CAIR has already been identified as a Muslim Brotherhood front organization, founded to advance the cause of Hamas, and it was listed as a terrorist entity by the United Arab Emirates in 2014. CAIR functions as the public relations and legal arm of the Muslim Brotherhood and it regularly launches lawsuits against those who speak out against extremist Islam. Its designation as a terrorist group would severely damage the interests of the Muslim Brotherhood and Hamas.

ISNA was the first of the major Muslim Brotherhood groups formed out of the Muslim Student Association (MSA), itself formed by Muslim Brotherhood adherents. Its loss would undermine the Muslim Brotherhood on multiple levels.

The Major Impact

The most important issue in Bill S.68 may be the inclusion of the NAIT – the North American Islamic Trust. Formed in 1973, it can fairly described as a waqf, which is the Islamic finance equal to a trust or endowment fund.

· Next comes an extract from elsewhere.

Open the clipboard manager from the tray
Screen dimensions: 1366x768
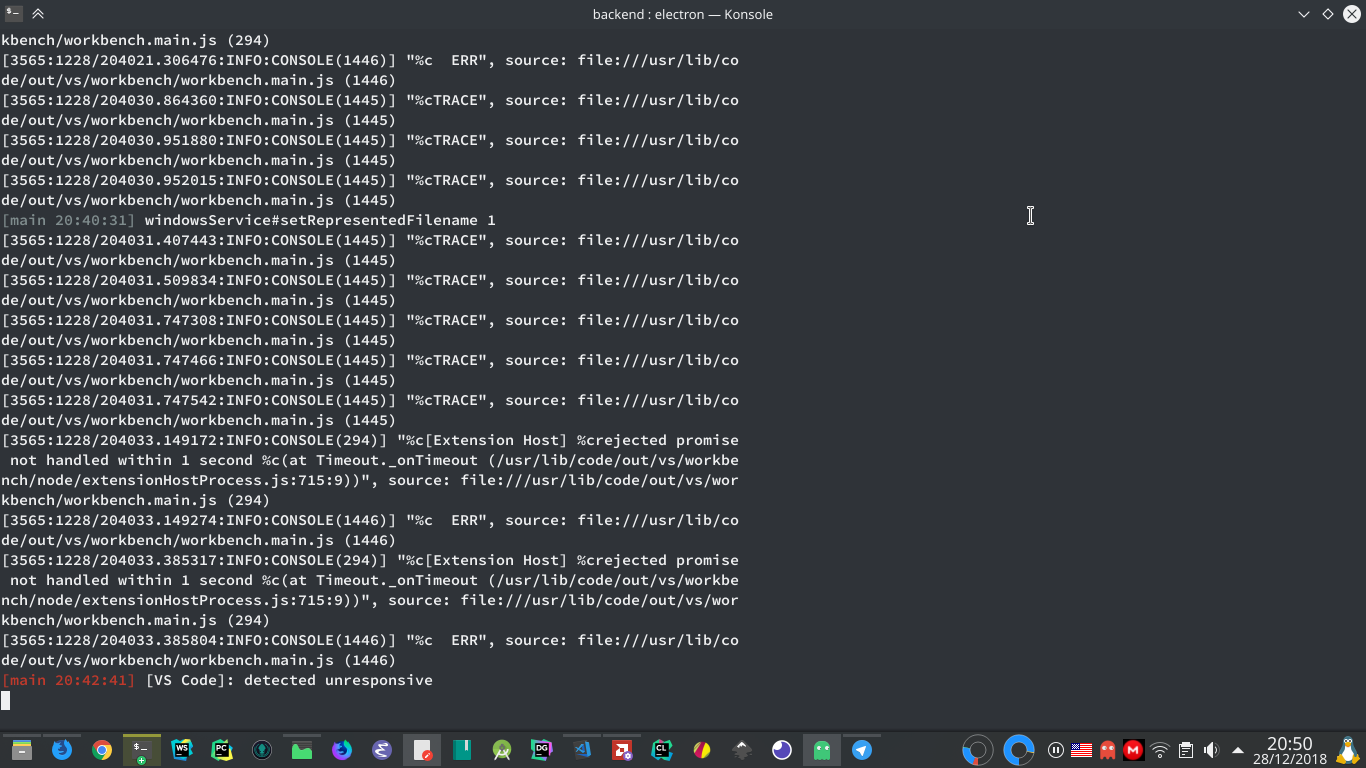[1185, 750]
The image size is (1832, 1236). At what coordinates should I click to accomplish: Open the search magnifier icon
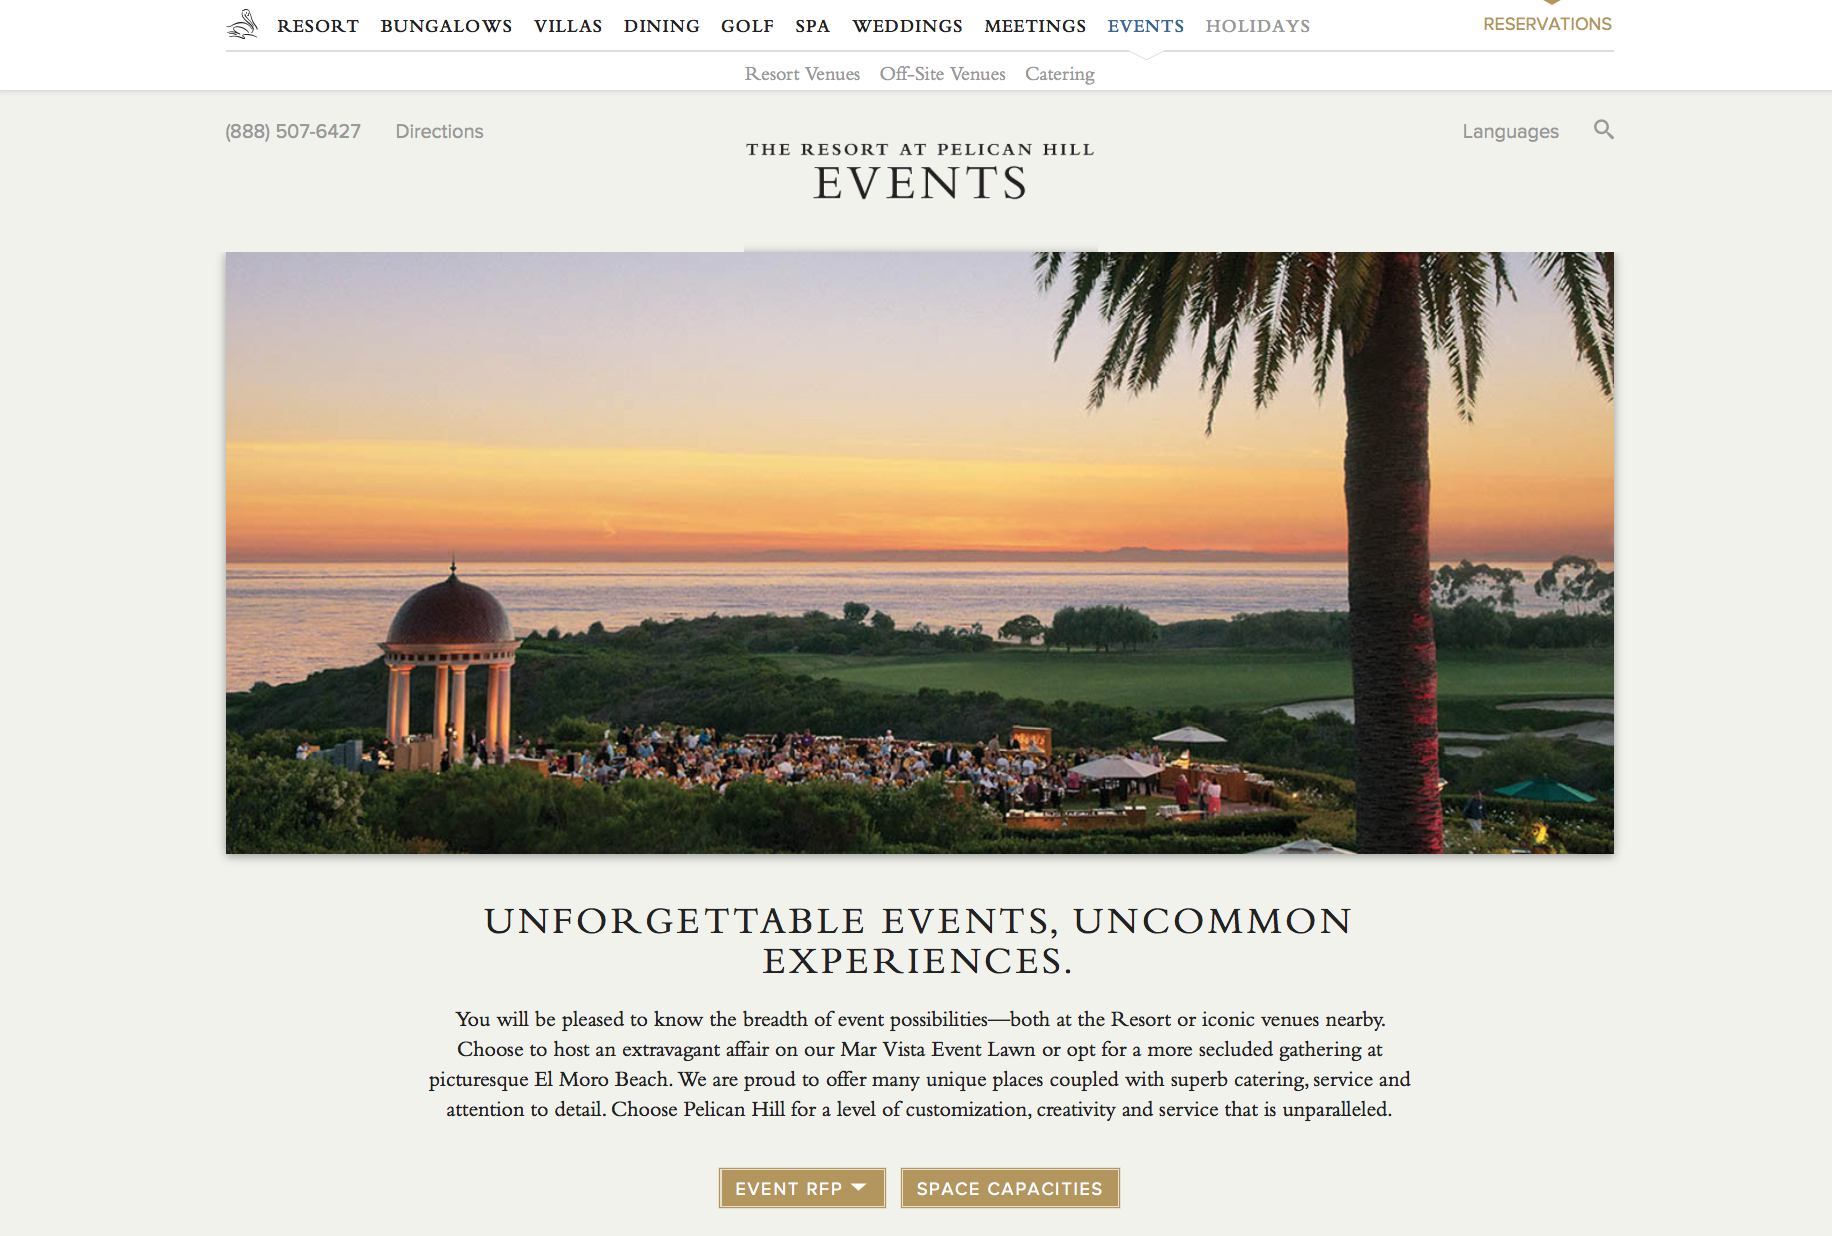click(x=1603, y=130)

The property and cash holdings of the NAIT have never been made completely clear. CAIR itself stated that the NAIT holds the title of some 27% of the 1200 mosques in the USA. The NAIT website states that it “holds the title of approximately 300 properties.” This means that the Muslim Brotherhood controls a large number of mosques and other properties in the U.S. where the message of the Brotherhood is spread.

Former FBI Agent Robert Stauffer led a 1980s investigation into the NAIT, including its role in the ideological takeover of moderate mosques. At that time, he assessed that the ISNA received millions of dollars from the NAIT, which he says “served as a financial holding company for Muslim Brotherhood-related groups.” This money was wired into the U.S. from countries such as Saudi Arabia, Kuwait, Afghanistan, Egypt, Malaysia and Libya.

Like CAIR and ISNA, NAIT would have its assets frozen if it is designated as a terrorist group. This would include property such as real estate, as well as cash and other assets held in bank accounts. The responsibility for this would mainly fall to the Department of the Treasury, the Justice Department and the integrated inter-agency strategy known as National Money Laundering Strategy (NMLS).

In addition to stripping the Muslim Brotherhood of its assets, Bill S.68 would also have the effect of silencing the extremist voice of the Muslim Brotherhood in the U.S., along with its extensive network of collaborators. The financial inflow from other countries would be stopped (think Saudi Arabia, Qatar and Turkey), while funding to Muslim Brotherhood front groups in other countries would be halted as well (think Canada).

This bill would be a most helpful first step in countering what seems to be on the part of many a purposeful global jihad.

Tom Quiggin, a court qualified expert on terrorism and practical intelligence, is based in Canada.